Figure 15 shows the micro-appearances of the fibrous zones in the fractures of GBE and non-GBE specimens with different strain rates. The fracture surface morphologies indicate ductile fracture by the mechanisms of void nucleation. As shown in Fig. 15, the fractographs of the two specimens reveal dimpled rupture at all strain rates. The SEM micrographs in Fig. 15a–d show non-uniformly distributed dimples at the fibrous zones of the specimens which were tensile ruptured at relative high strain rates (4 × 10−2 and 4 × 10−3 s−1). In contrast, for the specimens ruptured at lower strain rates (4 × 10−4 and 4 × 10−5 s−1), the fractures have many smaller equiaxial dimples, as shown in Fig. 15e–h. The non-uniformly distributed dimples of the two specimens are due to the accelerated growth rate of micropores and cracks in the condition of high strain rate, resulting in higher fracture velocity. In addition, the dimples in GBE specimens are larger and deeper as compared to the non-GBE specimens. The phenomenon can be easily found in all conditions, especially at low strain rates. It has been reported [43] that the large and deep dimple structure corresponds to great plastic deformation ability and high fracture toughness.
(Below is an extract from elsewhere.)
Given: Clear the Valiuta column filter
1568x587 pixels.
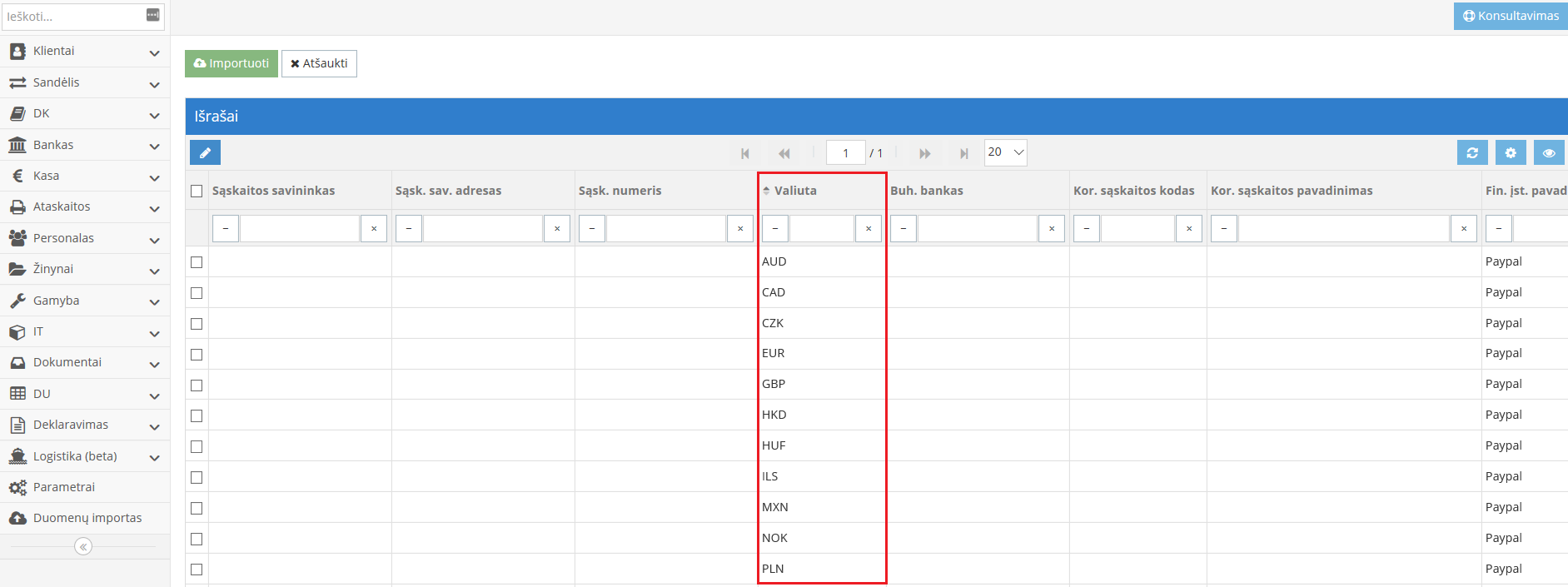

Therefore, the distribution of dimples also indicates improvement of plasticity by GBE processing.

Figure 15
figure 15

Fracture surfaces of a, c, e, g GBE specimens and b, d, f, h non-GBE specimens at the strain rates of a, b 4 × 10−2 s−1, c, d 4 × 10−3 s−1, e, f 4 × 10−4 s−1, g, h 4 × 10−5 s−1

Conclusions

The present investigation is aimed at applying GBE processing to 316L austenitic stainless steel and evaluating the associated mechanical properties. The different thermomechanical processings (TMPs) were carried out to attain GBE and non-GBE specimens with a similar average grain size. The mechanical properties were evaluated by tensile tests at different strain rates, and the microstructures were characterized with SEM and EBSD to show the effects of GBCD on the deformation behaviors. Based on the results and observations presented in this study, the following conclusions can be reached:

  1. 1.

    Enhancing the proportion of low-ΣCSL GBs for GBE of 316LSS can be accomplished via 7% tensile deformation followed by annealing at 1050 °C for 30 min, and simultaneously the large size highly twinned grain cluster microstructure is formed.

  2. 2.

    The GBE specimens display increased uniform elongation during tensile tests at room temperature, and the differences in uniform elongations between the GBE and non-GBE specimens (UEGBE − UEnon-GBE) increase with the decreasing of strain rate.

  3. 3.

    The GBE specimen with high proportion of Σ3 twin boundaries has a more homogenous strain distribution during deformation as indicated by the local misorientation, Schmid factor and Taylor factor analysis.